Try it: Find the line containing "The image size is (556, 347)." in the entries; transcribe it and all remaining lines through the end, exactly as they appear, but not the pictures.

Input data:
[Start of Attachment]
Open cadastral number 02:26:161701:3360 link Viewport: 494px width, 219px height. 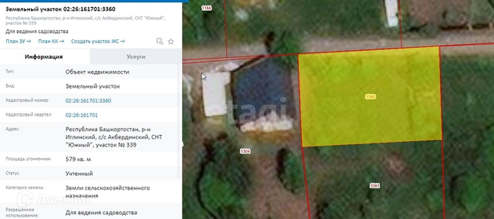(x=88, y=101)

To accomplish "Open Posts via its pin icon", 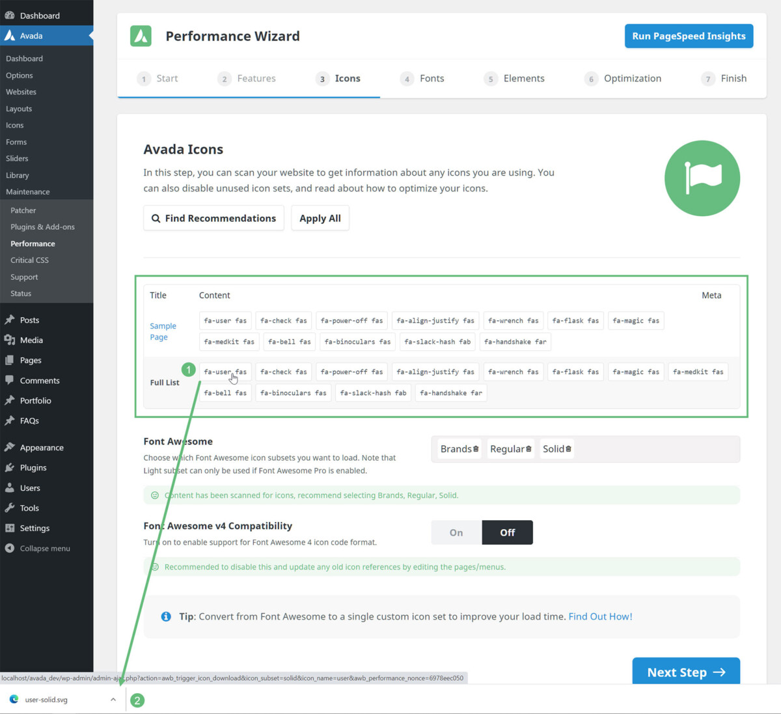I will 10,320.
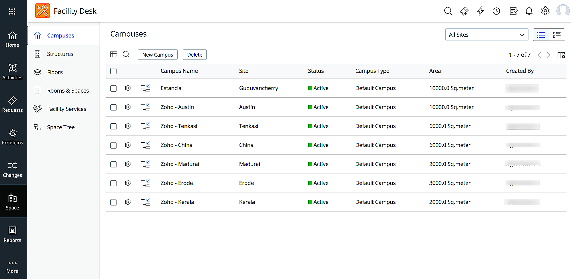Open the Zoho - Madurai campus name

(180, 164)
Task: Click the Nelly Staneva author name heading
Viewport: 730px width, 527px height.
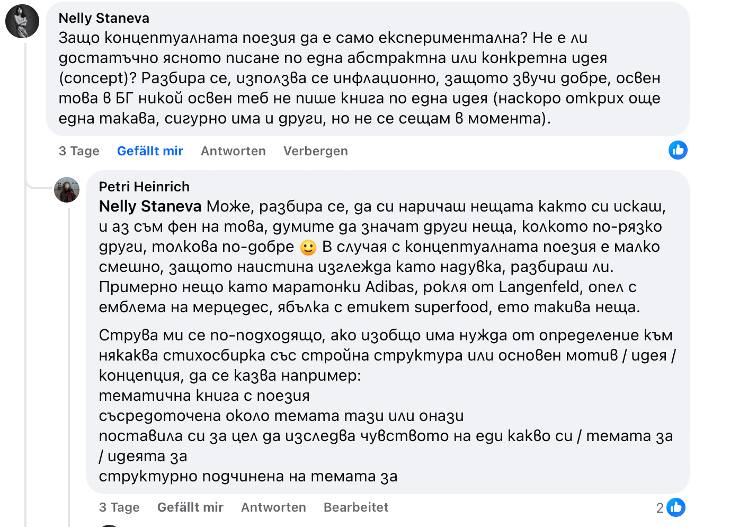Action: pyautogui.click(x=104, y=18)
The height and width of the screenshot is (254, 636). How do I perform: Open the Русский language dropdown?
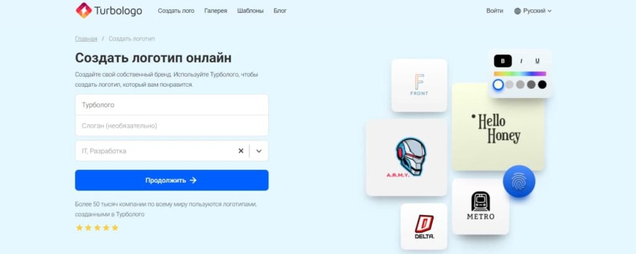tap(533, 11)
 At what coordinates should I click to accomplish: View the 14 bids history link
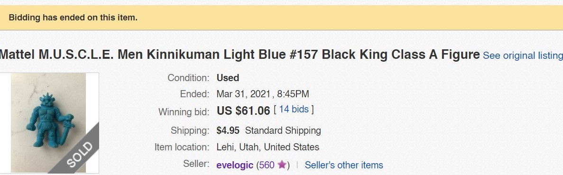pos(294,109)
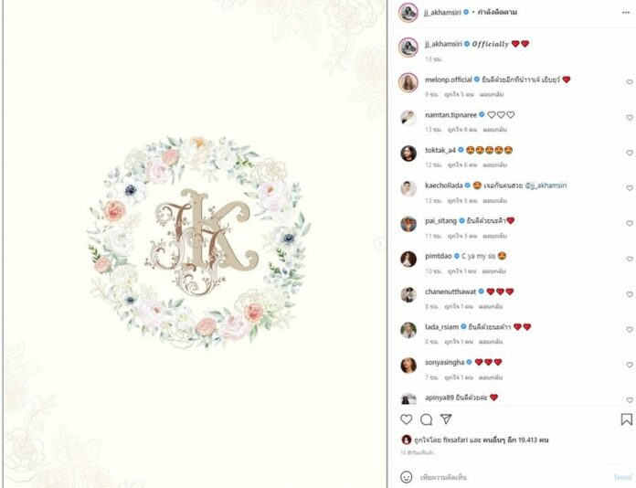Like sonyasingha's comment heart

click(630, 365)

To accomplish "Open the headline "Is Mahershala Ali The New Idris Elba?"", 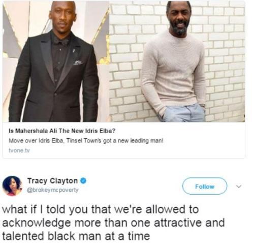I will 62,131.
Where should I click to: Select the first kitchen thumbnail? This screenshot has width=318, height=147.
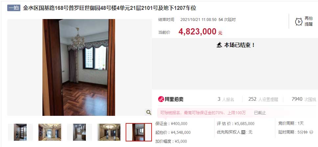point(20,132)
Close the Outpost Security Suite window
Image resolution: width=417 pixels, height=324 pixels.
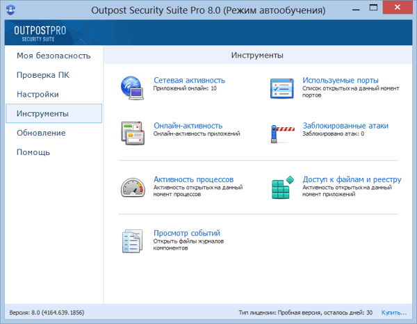401,11
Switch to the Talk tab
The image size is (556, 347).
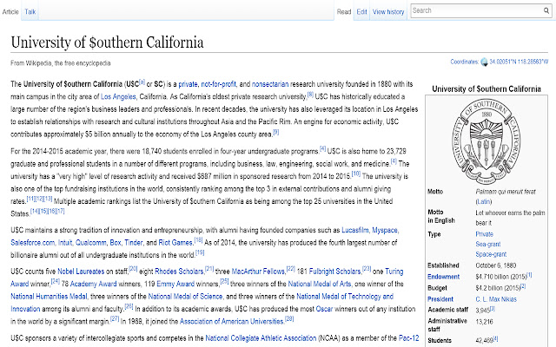[30, 12]
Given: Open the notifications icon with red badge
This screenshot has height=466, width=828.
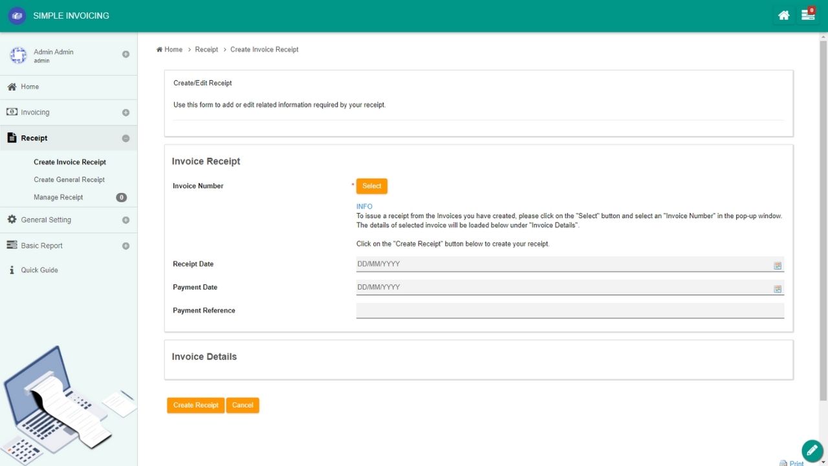Looking at the screenshot, I should [807, 15].
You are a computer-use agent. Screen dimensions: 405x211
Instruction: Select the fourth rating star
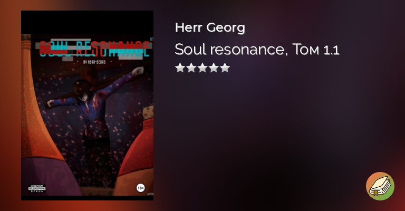(214, 68)
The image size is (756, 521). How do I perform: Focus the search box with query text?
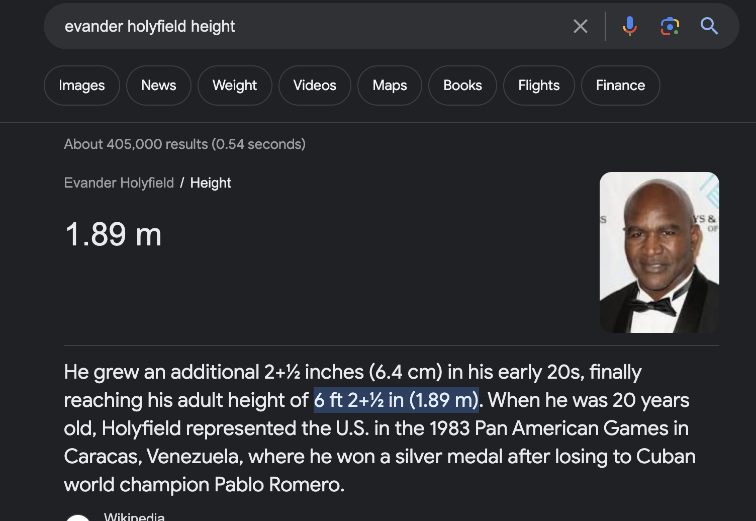coord(312,26)
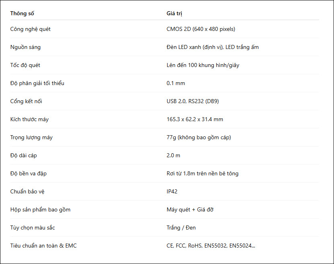Click the truncated 'CE, FCC, RoHS, EN55032' value
Image resolution: width=334 pixels, height=264 pixels.
click(x=211, y=246)
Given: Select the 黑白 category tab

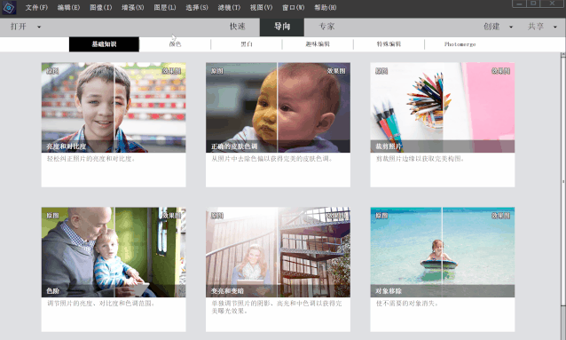Looking at the screenshot, I should click(x=247, y=44).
[End of Attachment]
Response:
The image size is (556, 347).
[30, 12]
Given: Open the notifications icon with red badge
This screenshot has height=466, width=828.
Looking at the screenshot, I should [807, 15].
You are a computer-use agent. Screen dimensions: 405x211
Instruction: Select the fourth rating star
(214, 68)
The image size is (756, 521). How do I perform: Focus the search box with query text?
coord(312,26)
Click the truncated 'CE, FCC, RoHS, EN55032' value
Image resolution: width=334 pixels, height=264 pixels.
click(x=211, y=246)
Given: Select the 黑白 category tab

Looking at the screenshot, I should click(x=247, y=44).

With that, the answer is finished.